• **Task input**:
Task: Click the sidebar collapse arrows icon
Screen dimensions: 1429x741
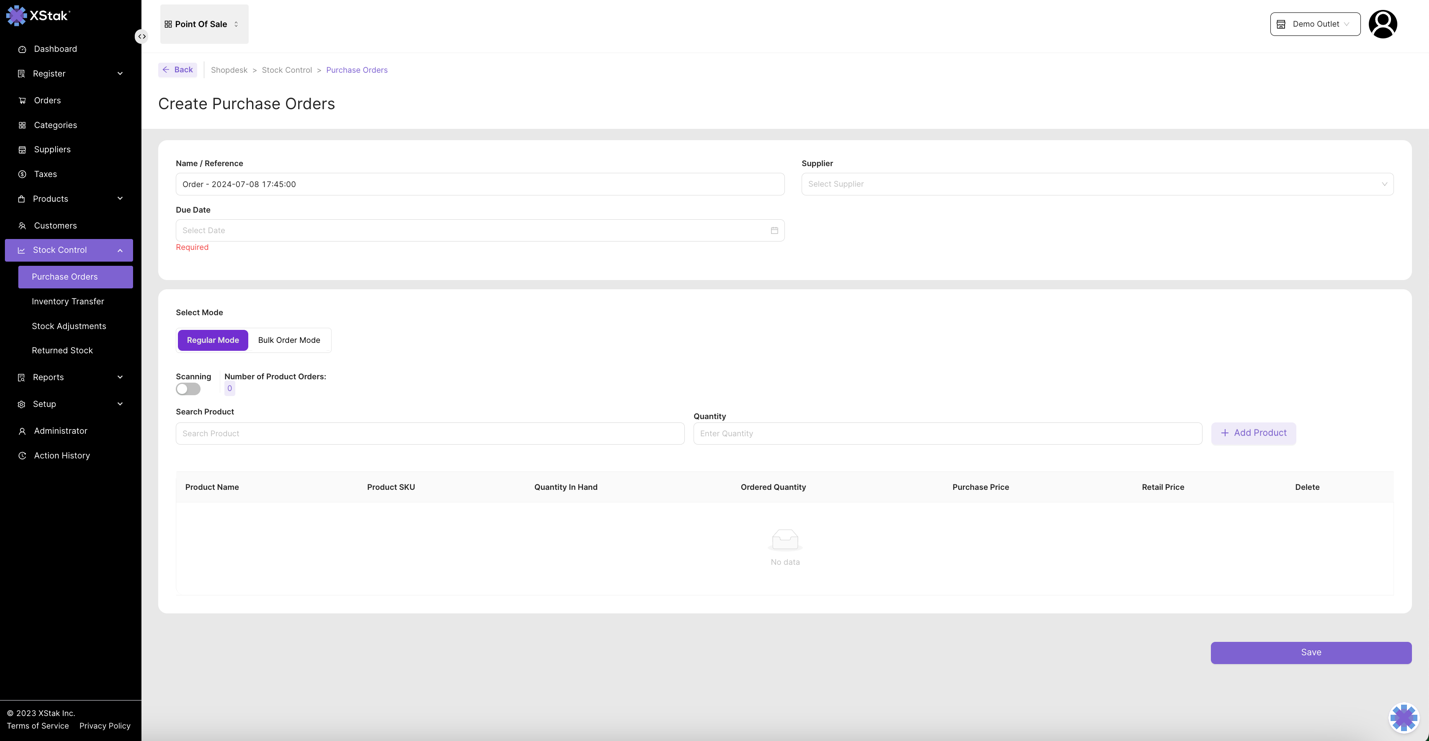Action: [x=141, y=37]
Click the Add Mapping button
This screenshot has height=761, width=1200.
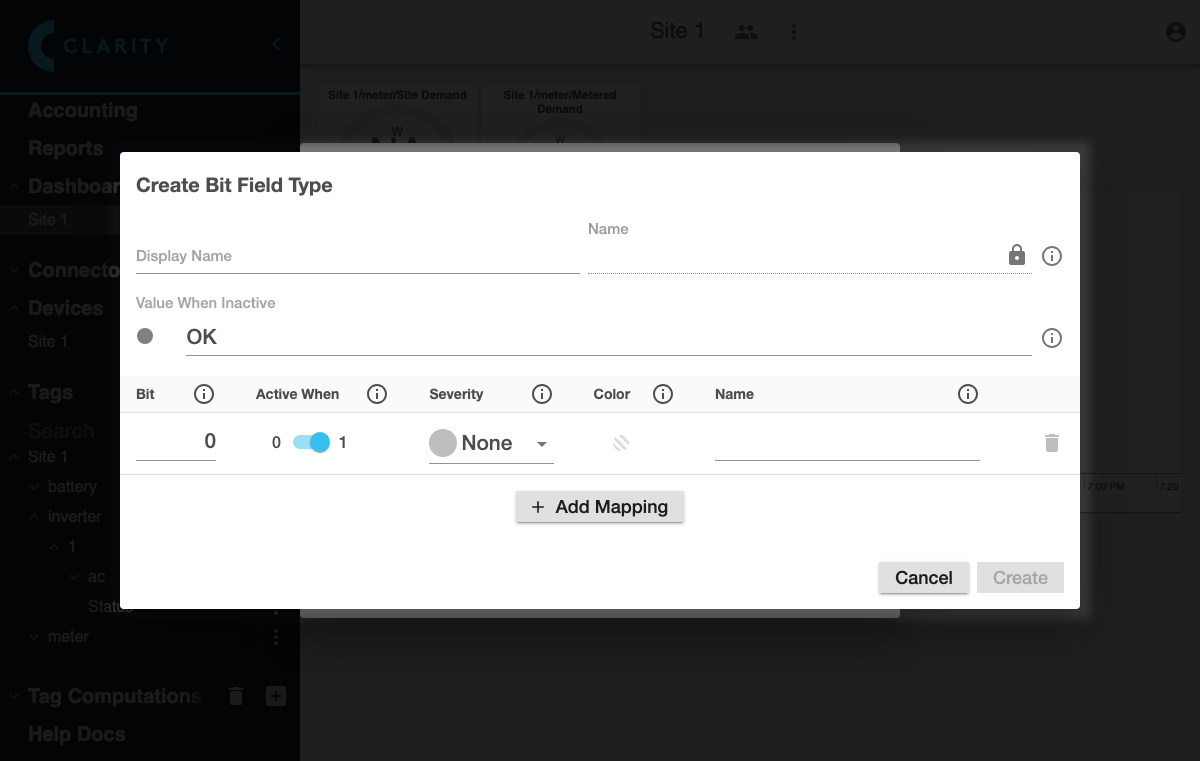600,507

• **What the task asks**: Keep the pictures out of your copy. Copy only the lines from the line that holds "Click the Add Mapping button" through the last line of the listing above, both included.

• **Task answer**:
Click the Add Mapping button
This screenshot has height=761, width=1200.
600,507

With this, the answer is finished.